Task brief ▸ Can you recast the rows as a numbered list, starting with the line that contains "Where should I" and continuing through the line that contains "pos(813,15)", and leave out any blank lines?

Material supplied ▸
________

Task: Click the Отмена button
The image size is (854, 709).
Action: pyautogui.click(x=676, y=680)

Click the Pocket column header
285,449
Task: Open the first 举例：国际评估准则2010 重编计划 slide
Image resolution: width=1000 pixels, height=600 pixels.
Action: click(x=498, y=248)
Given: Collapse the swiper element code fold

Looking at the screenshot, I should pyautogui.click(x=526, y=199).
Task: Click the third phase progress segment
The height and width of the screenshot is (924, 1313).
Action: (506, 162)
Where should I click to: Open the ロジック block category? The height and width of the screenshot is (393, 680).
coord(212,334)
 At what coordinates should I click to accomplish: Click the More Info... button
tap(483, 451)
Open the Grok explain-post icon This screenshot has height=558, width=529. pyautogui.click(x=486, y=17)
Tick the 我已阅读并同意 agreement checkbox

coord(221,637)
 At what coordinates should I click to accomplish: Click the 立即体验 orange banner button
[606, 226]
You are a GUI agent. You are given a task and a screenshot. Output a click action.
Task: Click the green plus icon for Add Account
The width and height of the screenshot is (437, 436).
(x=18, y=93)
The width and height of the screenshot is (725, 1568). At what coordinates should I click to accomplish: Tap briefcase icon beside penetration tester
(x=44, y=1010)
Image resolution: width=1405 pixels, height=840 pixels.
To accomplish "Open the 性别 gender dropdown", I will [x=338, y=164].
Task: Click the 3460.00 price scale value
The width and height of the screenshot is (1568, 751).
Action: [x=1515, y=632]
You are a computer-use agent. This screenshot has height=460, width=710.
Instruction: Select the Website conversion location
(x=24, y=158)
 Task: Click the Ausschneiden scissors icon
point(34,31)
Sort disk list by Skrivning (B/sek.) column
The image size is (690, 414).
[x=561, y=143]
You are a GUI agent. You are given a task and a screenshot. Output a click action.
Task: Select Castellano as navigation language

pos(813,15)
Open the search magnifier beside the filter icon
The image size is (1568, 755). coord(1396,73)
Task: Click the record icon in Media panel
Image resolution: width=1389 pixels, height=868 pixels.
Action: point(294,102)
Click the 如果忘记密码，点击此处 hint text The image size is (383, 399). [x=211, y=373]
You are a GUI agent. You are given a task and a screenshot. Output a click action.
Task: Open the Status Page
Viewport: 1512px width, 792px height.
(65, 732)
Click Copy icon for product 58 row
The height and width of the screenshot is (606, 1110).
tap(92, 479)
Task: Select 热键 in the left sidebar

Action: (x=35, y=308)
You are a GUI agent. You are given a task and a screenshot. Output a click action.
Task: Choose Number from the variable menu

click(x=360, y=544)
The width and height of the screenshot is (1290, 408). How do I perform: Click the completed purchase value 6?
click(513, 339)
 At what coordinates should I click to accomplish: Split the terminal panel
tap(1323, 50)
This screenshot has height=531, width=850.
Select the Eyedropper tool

________

The output ▸
1. Where should I click to: Open the ロジック block category? The height and width of the screenshot is (393, 680).
2. coord(212,334)
3.  At what coordinates should I click to accomplish: Click the More Info... button
4. tap(483, 451)
5. Open the Grok explain-post icon This screenshot has height=558, width=529. pyautogui.click(x=486, y=17)
6. Tick the 我已阅读并同意 agreement checkbox
7. coord(221,637)
8.  At what coordinates should I click to accomplish: Click the 立即体验 orange banner button
9. [606, 226]
10. You are a GUI agent. You are given a task and a screenshot. Output a click action.
11. Task: Click the green plus icon for Add Account
12. The width and height of the screenshot is (437, 436).
13. (x=18, y=93)
14. The width and height of the screenshot is (725, 1568). At what coordinates should I click to accomplish: Tap briefcase icon beside penetration tester
15. (x=44, y=1010)
16. Image resolution: width=1405 pixels, height=840 pixels.
17. To accomplish "Open the 性别 gender dropdown", I will [x=338, y=164].
18. Task: Click the 3460.00 price scale value
19. The width and height of the screenshot is (1568, 751).
20. Action: [x=1515, y=632]
21. You are a computer-use agent. This screenshot has height=460, width=710.
22. Instruction: Select the Website conversion location
23. (x=24, y=158)
24.  Task: Click the Ausschneiden scissors icon
25. point(34,31)
26. Sort disk list by Skrivning (B/sek.) column
27. The image size is (690, 414).
28. [x=561, y=143]
29. You are a GUI agent. You are given a task and a screenshot. Output a click action.
30. Task: Select Castellano as navigation language
31. pos(813,15)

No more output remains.